Région de Koulikoro : Le PAAR fait des heureux

Au Mali, la plupart des voies de communication sont défectueuses, notamment en milieu rural. Cette situation entrave la libre circulation des personnes et des biens. Les pistes rurales sont impraticables, surtout pendant l’hivernage, ce qui rend difficile l’acheminement des productions agricoles et l’accès aux services de base. Pour alléger ces difficultés, le gouvernement, avec l’appui de la Banque mondiale, a initié le Projet d’appui à l’accessibilité rurale (PAAR). Exécuté à travers le ministère des Infrastructures et de l’Équipement pour une durée de cinq ans, il vise à améliorer et pérenniser l’accès routier des communautés paysannes aux marchés et aux services sociaux de base dans ses différentes zones d’intervention : la Région de Koulikoro à l’exception du Cercle de Nara (raison sécuritaire) et la Région de Sikasso.
Pour sa première phase dans la Région de Koulikoro, le PAAR a fait plusieurs réalisations, dont le financement s’élève à 5,721 milliards de Fcfa. L’on peut citer l’aménagement de 204 km de pistes rurales, la réalisation de 36 aménagements connexes dans les villages traversés, l’équipement de 33 salles de classes équipées, la construction de 6 points d’eau, 1 centre de santé réhabilité, 5 périmètres maraîchers, 2 marchés en hangars et des toilettes, 2 magasins de stockage, 8 clôtures d’école et de CSCOM. Le projet a également constitué, formé et équipé 50 brigades villageoises pour l’entretien courant des pistes aménagées par la méthode HIMO (Haute intensité de main d’œuvre).
Pour constater de visu ces réalisations, la ministre des Infrastructures et de l’Équipement, Mme Traoré Seynabou Diop, a effectué une visite samedi dernier dans la Région de Koulikoro, en compagnie de Kofi Nouve de la représentation de la Banque mondiale au Mali et Pierre Bonneau, chargé des programmes infrastructures.
Première étape de sa visite, la ministre et sa délégation se sont rendues à Fanafiècoro dans la Commune de Kambila où elles ont visité trois salles de classes réalisées et équipées par le PAAR. Elles se sont ensuite rendues à Kababougou dans la commune de Kalifabougou où le projet a également réalisé trois salles de classes.
Après ces deux étapes, Mme Traoré Seynabou Diop et sa délégation ont mis le cap sur Kalifabougou.
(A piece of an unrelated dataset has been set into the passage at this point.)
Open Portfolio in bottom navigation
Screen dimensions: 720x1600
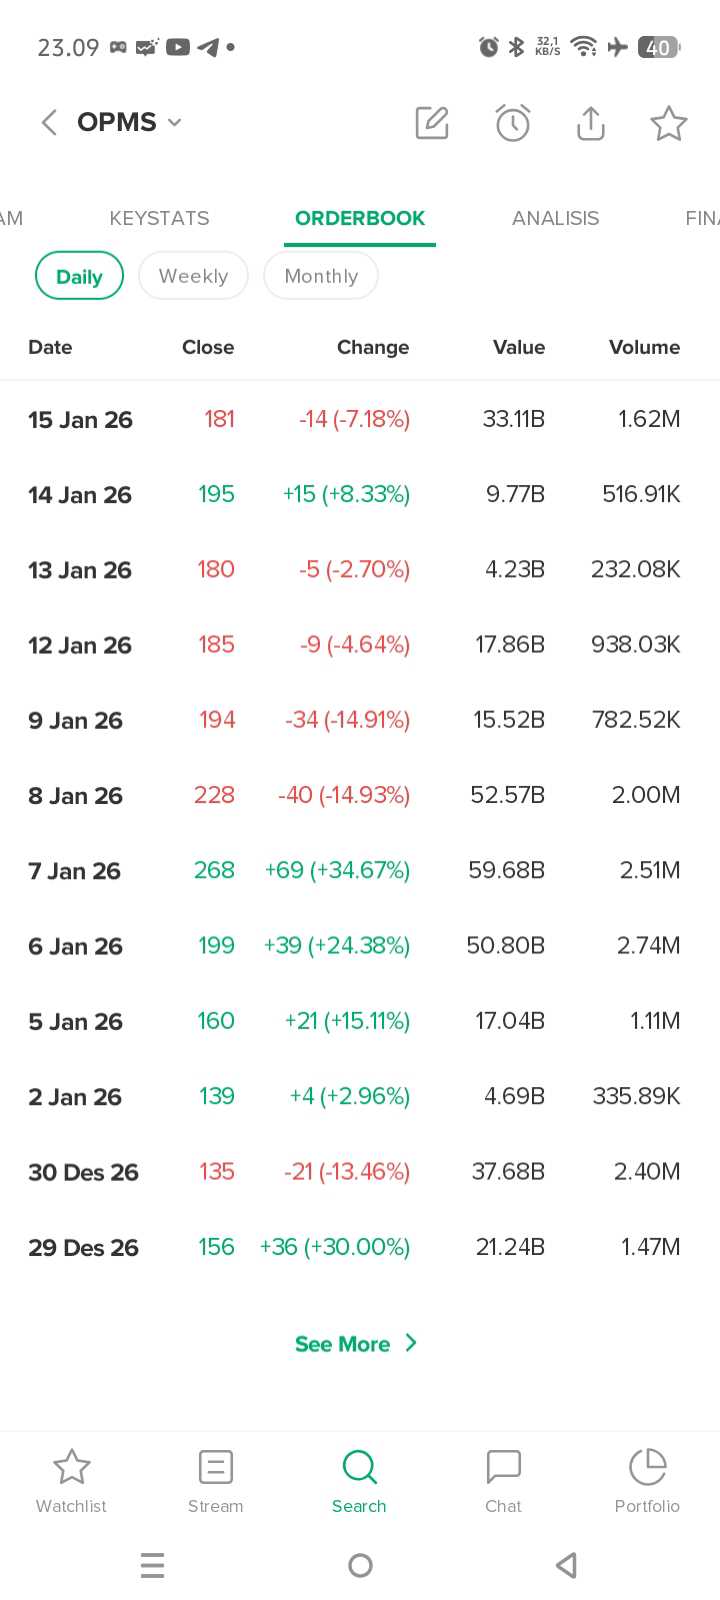(647, 1480)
Dans ce village, le PAAR a aménagé des hangars au marché et des blocs de latrines. Des salles de classes sont également en cours de réalisation. Pour améliorer la sécurité des infrastructures scolaires, des enseignants et des élèves dans l’enceinte des établissements, le projet a réalisé la clôture de 6 écoles parmi lesquelles, celle de Bassabougou.
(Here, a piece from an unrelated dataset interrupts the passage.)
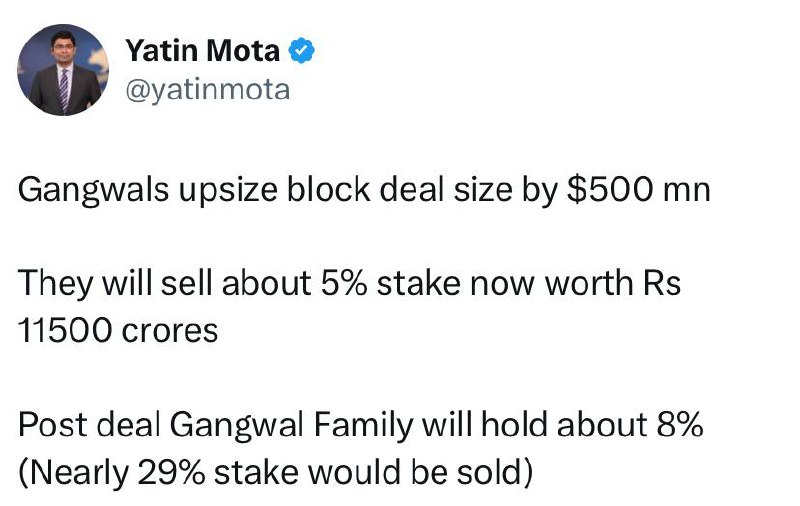
Task: Select the line about upsizing block deal
Action: click(364, 191)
La ministre des Infrastructures et de l’Équipement a bouclé la visite des infrastructures à Zéala où le PAAR a également réalisé un périmètre maraîcher. D’une superficie de deux hectares, la réalisation permettra aux femmes de mener des activités génératrices de revenus et d’améliorer l’alimentation au sein des familles.
À la suite de ces visites, Mme Traore Seynabou Diop a officiellement remis les clés des infrastructures terminées aux différents bénéficiaires au cours d’une cérémonie organisée à Kalifabougou. Les communes bénéficiaires étaient Guihoyo, Daban, Faladié, Kalifabougou, Diago et Kambila.
Le maire de Kalifabougou a expliqué que ces réalisations sont d’une importance capitale pour le désenclavement de leur zone. «Nos communes constituent une zone de production par excellence mais à cause des difficultés d’accès, les produits agricoles ne pouvaient pas atteindre les marchés où ils ont de la valeur ajoutée. La réalisation de cette piste nous permet désormais d’acheminer nos produits agricoles dans les centres de consommation et de commercialisation; la piste a facilité l’accessibilité de notre zone» a-t-il dit.
Pour sa part, la ministre a exprimé sa satisfaction quant aux différentes réalisations. «Quand on commence des travaux et qu’on les voit finir, on ne peut qu’être heureux», a dit Mme Traoré Seynabou Diop, ajoutant que le PAAR dont la première phase vient de finir, a été initié sur la vision du président de la République. «Il nous a été instruit avec le partenariat de la Banque mondiale de mettre tout en œuvre pour que ce projet soit. Notre inquiétude était de réaliser les infrastructures dans le temps afin de satisfaire les populations bénéficiaires. Cette phase a été réalisée de façon remarquable», s’est-elle félicitée.